What I know for sure is that my stress level dropped almost immediately when I left this band. I'd considered asking the other members to fire the guitarist and we'd look for a guitarist/vocalist to replace him, but after firing one other member, everyone would be looking over their shoulders thinking they were next. You can't build a band on that sort of foundation. All but the guitarist told me to keep them in mind if I found something good and needed their particular skillset, though...

I've played with some interesting people, but this guy was something else. Even more frightening - he's a veterinarian. I sure hope he's better at that than he is at being a rational human. 

3 comments:

Anonymous said...

When I read the first part of your article, that whole "single mother" thing rubbed me the wrong way, probably because I am brainwashed by the uber-corporate hiring guidelines under which I operate. I'm actually pretty non-PC in these areas (for example, I am strongly against two working parents, both for the kids and the co-workers), but legally I know it's a problem. If your "hiring" entails actual legal employment, that could be grounds for a discrimination case.

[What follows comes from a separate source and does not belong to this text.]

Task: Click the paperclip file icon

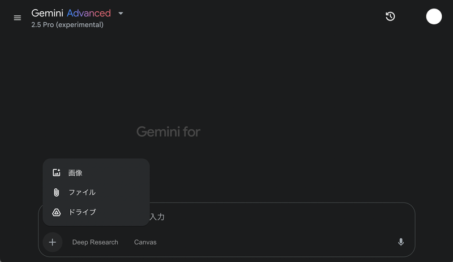Action: (56, 193)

And all that went thru my head before I read about the "guitarist wife's" reply. If you think it will stop at that e-mail, don't sweat it. If you think there is any threat of follow-through (and I'd advise you remove your dev/null rule just to make sure), you might want to chat with a lawyer ASAP.

Hell is other people,

- d

Dug said...

I guess my response is that a) I never hired anyone - I left the decision to the band I'd left, and b) this is not legal hiring. No offer of money is involved, it's strictly membership in a band with no promise of money to be paid. Even had I stayed with the group, there would still be no legal employment - no withholding, no W-2, no contract.

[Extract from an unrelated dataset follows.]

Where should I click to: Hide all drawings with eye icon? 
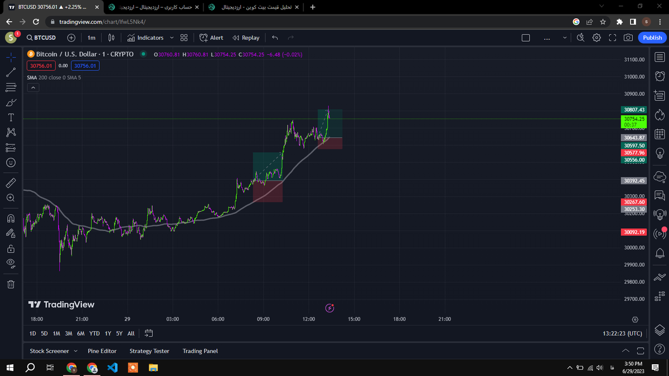pos(11,263)
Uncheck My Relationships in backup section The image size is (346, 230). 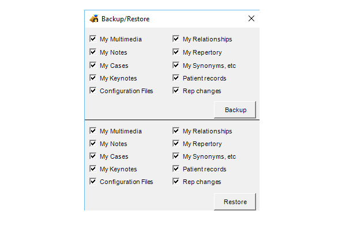pyautogui.click(x=176, y=39)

I'm at a loss as to how I could be legally culpable if I didn't actually hire someone. In fact, I didn't even tell any of the candidates that they were out, just that I'd left the group and the decision was being left to the folks still in the group.

As for the single-mother thing, the *only* thing I did was respond to the candidates telling me that they were single mothers (at no time did I ask the candidates their ages, their marital status, or if they had children, but every one offered that information up to me).

I find it incredibly disturbing that being involved in an artistic endeavor, even one with nominal recompense, could possibly result in legal action against the *one* person in the group trying to do the right thing.

I'll also note that the drummer, who I otherwise got along with fine, suggested several names for the band early on in the process, many of which involved identifying our female vocalist as a prostitute. I discouraged these names, of course, as I felt they were demeaning in this particular situation. If *I* was setting myself up for a lawsuit, there's something terribly wrong with the world and I may never play in a band again. That's just f*cked up, man.

Anonymous said...

"this is not legal hiring"

Then discriminate away. Just like the gaming group. :)

"every one offered that information up to me"

Yeah, you know the game, never ask. How you follow up can still get you in trouble... if you were hiring. Seems like you could just as well blurt out "nice tits"... just like the gaming group.